🤖 AI Summary
Existing neural rendering methods (e.g., NeRF, 3DGS) face three key bottlenecks in autonomous driving simulation: slow rendering speed, exclusive support for pinhole cameras, and difficulty unifying multi-sensor modeling (e.g., fisheye cameras and rotating LiDAR), leading to cross-modal inconsistency. To address these, we propose a factorized 3D Gaussian representation with an anchoring strategy—enabling, for the first time, real-time joint rendering of asymmetric camera models and rotating LiDAR. Built upon the 3DGUT framework, our approach integrates automatic spatial chunking, ray culling, and extended Gaussian parameterization to significantly improve both efficiency and geometric consistency.
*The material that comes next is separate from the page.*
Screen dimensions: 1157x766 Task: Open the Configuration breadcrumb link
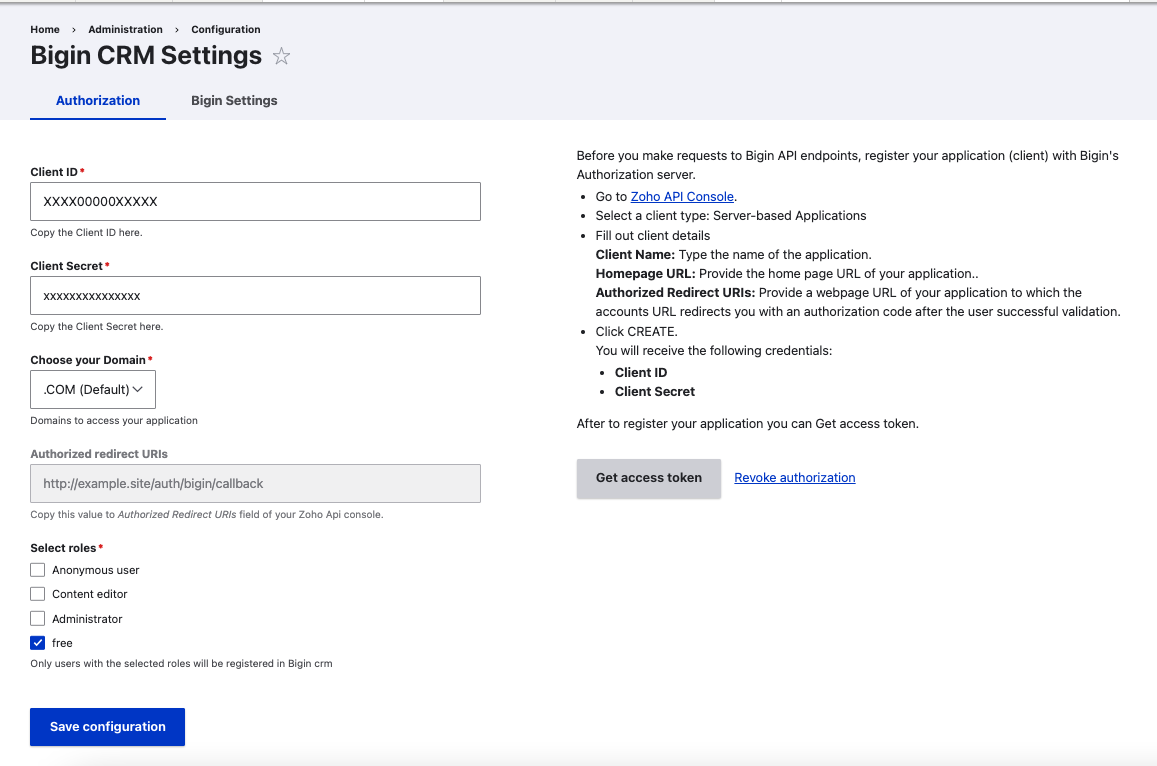pyautogui.click(x=226, y=30)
Evaluated on multiple autonomous driving datasets, our method matches or surpasses state-of-the-art performance in both camera-view reconstruction and LiDAR point-cloud reconstruction, while accelerating rendering by 10–20×. This work establishes a new paradigm for high-fidelity, multi-sensor-coherent simulation in autonomous driving.
📝 Abstract
Rigorous testing of autonomous robots, such as self-driving vehicles, is essential to ensure their safety in real-world deployments. This requires building high-fidelity simulators to test scenarios beyond those that can be safely or exhaustively collected in the real-world. Existing neural rendering methods based on NeRF and 3DGS hold promise but suffer from low rendering speeds or can only render pinhole camera models, hindering their suitability to applications that commonly require high-distortion lenses and LiDAR data. Multi-sensor simulation poses additional challenges as existing methods handle cross-sensor inconsistencies by favoring the quality of one modality at the expense of others. To overcome these limitations, we propose SimULi, the first method capable of rendering arbitrary camera models and LiDAR data in real-time. Our method extends 3DGUT, which natively supports complex camera models, with LiDAR support, via an automated tiling strategy for arbitrary spinning LiDAR models and ray-based culling. To address cross-sensor inconsistencies, we design a factorized 3D Gaussian representation and anchoring strategy that reduces mean camera and depth error by up to 40% compared to existing methods. SimULi renders 10-20x faster than ray tracing approaches and 1.5-10x faster than prior rasterization-based work (and handles a wider range of camera models). When evaluated on two widely benchmarked autonomous driving datasets, SimULi matches or exceeds the fidelity of existing state-of-the-art methods across numerous camera and LiDAR metrics.